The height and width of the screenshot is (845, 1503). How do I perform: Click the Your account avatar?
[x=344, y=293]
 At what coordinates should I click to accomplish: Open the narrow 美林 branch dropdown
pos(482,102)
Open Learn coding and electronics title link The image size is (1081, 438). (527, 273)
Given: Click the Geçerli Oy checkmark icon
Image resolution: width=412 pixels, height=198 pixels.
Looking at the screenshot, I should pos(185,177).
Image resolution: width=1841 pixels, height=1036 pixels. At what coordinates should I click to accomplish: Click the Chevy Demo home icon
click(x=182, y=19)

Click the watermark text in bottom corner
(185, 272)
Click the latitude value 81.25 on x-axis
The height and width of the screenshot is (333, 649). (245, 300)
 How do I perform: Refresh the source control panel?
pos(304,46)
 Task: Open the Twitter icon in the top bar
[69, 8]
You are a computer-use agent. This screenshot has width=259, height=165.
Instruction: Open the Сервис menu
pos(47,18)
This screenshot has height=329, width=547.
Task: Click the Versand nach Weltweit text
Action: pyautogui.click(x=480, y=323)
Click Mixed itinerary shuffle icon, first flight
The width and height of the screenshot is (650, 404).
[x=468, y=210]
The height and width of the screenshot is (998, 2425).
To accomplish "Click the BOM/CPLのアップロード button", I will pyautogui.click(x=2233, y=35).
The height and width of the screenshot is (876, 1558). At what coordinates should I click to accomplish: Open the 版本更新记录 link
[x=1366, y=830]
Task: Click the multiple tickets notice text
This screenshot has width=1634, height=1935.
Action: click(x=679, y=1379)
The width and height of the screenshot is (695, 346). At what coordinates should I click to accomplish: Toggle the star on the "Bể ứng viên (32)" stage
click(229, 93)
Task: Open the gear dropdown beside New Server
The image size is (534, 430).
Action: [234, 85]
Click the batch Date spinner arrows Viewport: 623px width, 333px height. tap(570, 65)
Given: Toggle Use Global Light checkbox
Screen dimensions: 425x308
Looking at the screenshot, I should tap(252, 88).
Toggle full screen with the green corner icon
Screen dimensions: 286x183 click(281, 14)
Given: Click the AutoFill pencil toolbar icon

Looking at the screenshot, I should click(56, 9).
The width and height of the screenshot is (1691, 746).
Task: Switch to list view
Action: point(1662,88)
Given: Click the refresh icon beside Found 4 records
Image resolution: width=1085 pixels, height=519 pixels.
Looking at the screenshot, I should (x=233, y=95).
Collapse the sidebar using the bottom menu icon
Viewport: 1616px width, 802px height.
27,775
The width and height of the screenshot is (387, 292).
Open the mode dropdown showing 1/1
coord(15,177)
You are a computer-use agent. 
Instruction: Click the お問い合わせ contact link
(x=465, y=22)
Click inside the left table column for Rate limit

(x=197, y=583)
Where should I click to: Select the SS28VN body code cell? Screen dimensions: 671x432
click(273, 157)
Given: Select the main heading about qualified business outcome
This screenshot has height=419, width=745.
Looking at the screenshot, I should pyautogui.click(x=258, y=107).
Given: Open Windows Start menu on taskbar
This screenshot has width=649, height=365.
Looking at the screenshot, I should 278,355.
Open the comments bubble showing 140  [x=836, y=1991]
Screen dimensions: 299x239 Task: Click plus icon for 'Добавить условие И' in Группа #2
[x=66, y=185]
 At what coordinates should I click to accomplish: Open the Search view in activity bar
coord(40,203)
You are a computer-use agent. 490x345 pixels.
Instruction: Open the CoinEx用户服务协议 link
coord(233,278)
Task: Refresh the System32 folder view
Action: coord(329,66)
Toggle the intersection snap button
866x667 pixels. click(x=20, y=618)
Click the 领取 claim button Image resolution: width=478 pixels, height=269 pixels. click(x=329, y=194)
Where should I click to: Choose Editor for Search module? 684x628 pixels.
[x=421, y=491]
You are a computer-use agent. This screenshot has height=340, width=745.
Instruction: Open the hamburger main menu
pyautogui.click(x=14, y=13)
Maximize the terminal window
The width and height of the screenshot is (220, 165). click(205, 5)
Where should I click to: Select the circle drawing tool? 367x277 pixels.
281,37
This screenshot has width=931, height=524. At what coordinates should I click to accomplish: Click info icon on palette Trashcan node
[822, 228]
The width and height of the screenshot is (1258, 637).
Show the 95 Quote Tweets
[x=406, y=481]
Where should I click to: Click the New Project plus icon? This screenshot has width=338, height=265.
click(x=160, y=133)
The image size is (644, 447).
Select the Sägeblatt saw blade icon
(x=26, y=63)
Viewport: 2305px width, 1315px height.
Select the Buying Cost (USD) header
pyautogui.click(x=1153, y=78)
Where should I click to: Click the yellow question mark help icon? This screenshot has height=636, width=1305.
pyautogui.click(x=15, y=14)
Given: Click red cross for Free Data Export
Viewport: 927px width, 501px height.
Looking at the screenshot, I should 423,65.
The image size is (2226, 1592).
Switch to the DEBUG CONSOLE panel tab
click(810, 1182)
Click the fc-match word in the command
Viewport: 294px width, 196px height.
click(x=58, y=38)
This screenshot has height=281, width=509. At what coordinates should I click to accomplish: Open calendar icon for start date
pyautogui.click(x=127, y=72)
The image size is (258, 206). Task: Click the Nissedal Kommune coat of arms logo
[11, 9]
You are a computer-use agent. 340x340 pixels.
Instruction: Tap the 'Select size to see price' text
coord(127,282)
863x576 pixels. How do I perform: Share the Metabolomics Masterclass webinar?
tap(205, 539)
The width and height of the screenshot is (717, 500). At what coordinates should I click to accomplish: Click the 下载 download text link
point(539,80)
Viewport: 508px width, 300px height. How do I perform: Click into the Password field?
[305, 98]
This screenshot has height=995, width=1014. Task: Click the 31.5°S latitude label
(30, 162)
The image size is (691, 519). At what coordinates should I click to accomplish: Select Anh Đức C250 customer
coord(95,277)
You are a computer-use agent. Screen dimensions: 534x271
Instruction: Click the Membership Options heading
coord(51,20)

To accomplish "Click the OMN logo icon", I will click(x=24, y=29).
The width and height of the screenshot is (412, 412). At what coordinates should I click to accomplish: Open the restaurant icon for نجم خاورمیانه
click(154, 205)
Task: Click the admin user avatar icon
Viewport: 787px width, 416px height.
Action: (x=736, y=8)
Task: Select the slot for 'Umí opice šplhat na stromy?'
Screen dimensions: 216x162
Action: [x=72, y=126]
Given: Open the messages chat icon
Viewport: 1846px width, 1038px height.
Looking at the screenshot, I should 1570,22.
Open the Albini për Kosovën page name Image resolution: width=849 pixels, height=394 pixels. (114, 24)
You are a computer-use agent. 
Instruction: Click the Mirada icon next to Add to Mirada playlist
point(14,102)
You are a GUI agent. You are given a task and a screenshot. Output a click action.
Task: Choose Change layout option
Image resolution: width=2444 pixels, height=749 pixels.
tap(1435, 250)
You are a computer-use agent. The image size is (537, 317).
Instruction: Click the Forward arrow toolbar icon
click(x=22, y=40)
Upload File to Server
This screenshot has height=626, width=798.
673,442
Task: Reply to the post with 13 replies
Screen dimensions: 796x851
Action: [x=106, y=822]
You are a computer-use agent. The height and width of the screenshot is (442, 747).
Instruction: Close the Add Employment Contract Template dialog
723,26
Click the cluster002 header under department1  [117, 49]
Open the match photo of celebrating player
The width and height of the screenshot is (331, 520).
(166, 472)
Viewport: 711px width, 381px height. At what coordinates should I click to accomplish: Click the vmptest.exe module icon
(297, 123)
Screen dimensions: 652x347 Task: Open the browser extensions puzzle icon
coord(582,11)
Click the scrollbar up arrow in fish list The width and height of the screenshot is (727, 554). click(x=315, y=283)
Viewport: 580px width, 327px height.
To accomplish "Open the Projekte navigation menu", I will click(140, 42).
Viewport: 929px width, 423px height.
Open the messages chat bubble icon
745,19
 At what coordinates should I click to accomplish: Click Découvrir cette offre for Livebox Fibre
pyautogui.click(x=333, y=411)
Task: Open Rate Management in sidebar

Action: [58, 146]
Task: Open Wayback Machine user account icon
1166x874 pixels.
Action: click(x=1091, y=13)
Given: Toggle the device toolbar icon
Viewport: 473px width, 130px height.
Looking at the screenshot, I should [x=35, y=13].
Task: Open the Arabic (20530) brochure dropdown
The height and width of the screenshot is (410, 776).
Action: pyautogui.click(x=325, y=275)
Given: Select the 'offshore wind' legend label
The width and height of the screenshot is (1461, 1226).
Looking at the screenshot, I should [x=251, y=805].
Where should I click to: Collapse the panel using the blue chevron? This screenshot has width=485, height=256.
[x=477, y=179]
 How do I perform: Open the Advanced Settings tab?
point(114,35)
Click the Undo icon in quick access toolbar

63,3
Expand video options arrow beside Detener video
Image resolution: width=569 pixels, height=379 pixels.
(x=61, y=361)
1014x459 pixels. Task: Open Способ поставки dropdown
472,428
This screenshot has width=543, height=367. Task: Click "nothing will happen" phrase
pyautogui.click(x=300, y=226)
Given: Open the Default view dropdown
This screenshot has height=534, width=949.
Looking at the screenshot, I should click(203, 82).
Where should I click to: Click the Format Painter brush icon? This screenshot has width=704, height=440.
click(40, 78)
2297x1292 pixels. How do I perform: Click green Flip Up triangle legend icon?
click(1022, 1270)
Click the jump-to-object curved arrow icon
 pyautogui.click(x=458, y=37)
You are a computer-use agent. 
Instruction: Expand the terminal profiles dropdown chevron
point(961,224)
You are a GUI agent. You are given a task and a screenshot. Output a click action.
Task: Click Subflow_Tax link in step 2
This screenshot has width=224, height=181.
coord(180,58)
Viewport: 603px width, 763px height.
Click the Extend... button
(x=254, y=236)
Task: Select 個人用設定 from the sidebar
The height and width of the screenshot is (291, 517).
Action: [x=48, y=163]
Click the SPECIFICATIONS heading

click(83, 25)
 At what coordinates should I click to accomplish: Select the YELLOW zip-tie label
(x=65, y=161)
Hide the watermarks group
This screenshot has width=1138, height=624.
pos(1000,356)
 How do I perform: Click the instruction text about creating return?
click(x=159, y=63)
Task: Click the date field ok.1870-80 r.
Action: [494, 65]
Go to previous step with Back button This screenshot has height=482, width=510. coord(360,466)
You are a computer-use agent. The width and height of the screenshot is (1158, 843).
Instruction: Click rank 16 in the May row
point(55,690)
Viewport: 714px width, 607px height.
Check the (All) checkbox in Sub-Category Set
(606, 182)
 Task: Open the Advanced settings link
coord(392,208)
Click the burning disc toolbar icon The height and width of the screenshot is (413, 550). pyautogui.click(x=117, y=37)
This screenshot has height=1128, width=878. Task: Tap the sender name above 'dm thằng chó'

= = = =

### Instructions for the task
Edit the items from the line with "Click Mixed itinerary" to the line with "click(273, 157)" by replacing "dropdown" with "drop-down list" and leaving everything else unchanged. Return only those lines.

### The completed task
Click Mixed itinerary shuffle icon, first flight
The width and height of the screenshot is (650, 404).
[x=468, y=210]
The height and width of the screenshot is (998, 2425).
To accomplish "Click the BOM/CPLのアップロード button", I will pyautogui.click(x=2233, y=35).
The height and width of the screenshot is (876, 1558). At what coordinates should I click to accomplish: Open the 版本更新记录 link
[x=1366, y=830]
Task: Click the multiple tickets notice text
This screenshot has width=1634, height=1935.
Action: click(x=679, y=1379)
The width and height of the screenshot is (695, 346). At what coordinates should I click to accomplish: Toggle the star on the "Bể ứng viên (32)" stage
click(229, 93)
Task: Open the gear drop-down list beside New Server
The image size is (534, 430).
Action: [234, 85]
Click the batch Date spinner arrows Viewport: 623px width, 333px height. tap(570, 65)
Given: Toggle Use Global Light checkbox
Screen dimensions: 425x308
Looking at the screenshot, I should tap(252, 88).
Toggle full screen with the green corner icon
Screen dimensions: 286x183 click(281, 14)
Given: Click the AutoFill pencil toolbar icon

Looking at the screenshot, I should click(56, 9).
The width and height of the screenshot is (1691, 746).
Task: Switch to list view
Action: point(1662,88)
Given: Click the refresh icon beside Found 4 records
Image resolution: width=1085 pixels, height=519 pixels.
Looking at the screenshot, I should (x=233, y=95).
Collapse the sidebar using the bottom menu icon
Viewport: 1616px width, 802px height.
27,775
The width and height of the screenshot is (387, 292).
Open the mode drop-down list showing 1/1
coord(15,177)
You are a computer-use agent. 
Instruction: Click the お問い合わせ contact link
(x=465, y=22)
Click inside the left table column for Rate limit

(x=197, y=583)
Where should I click to: Select the SS28VN body code cell? Screen dimensions: 671x432
click(273, 157)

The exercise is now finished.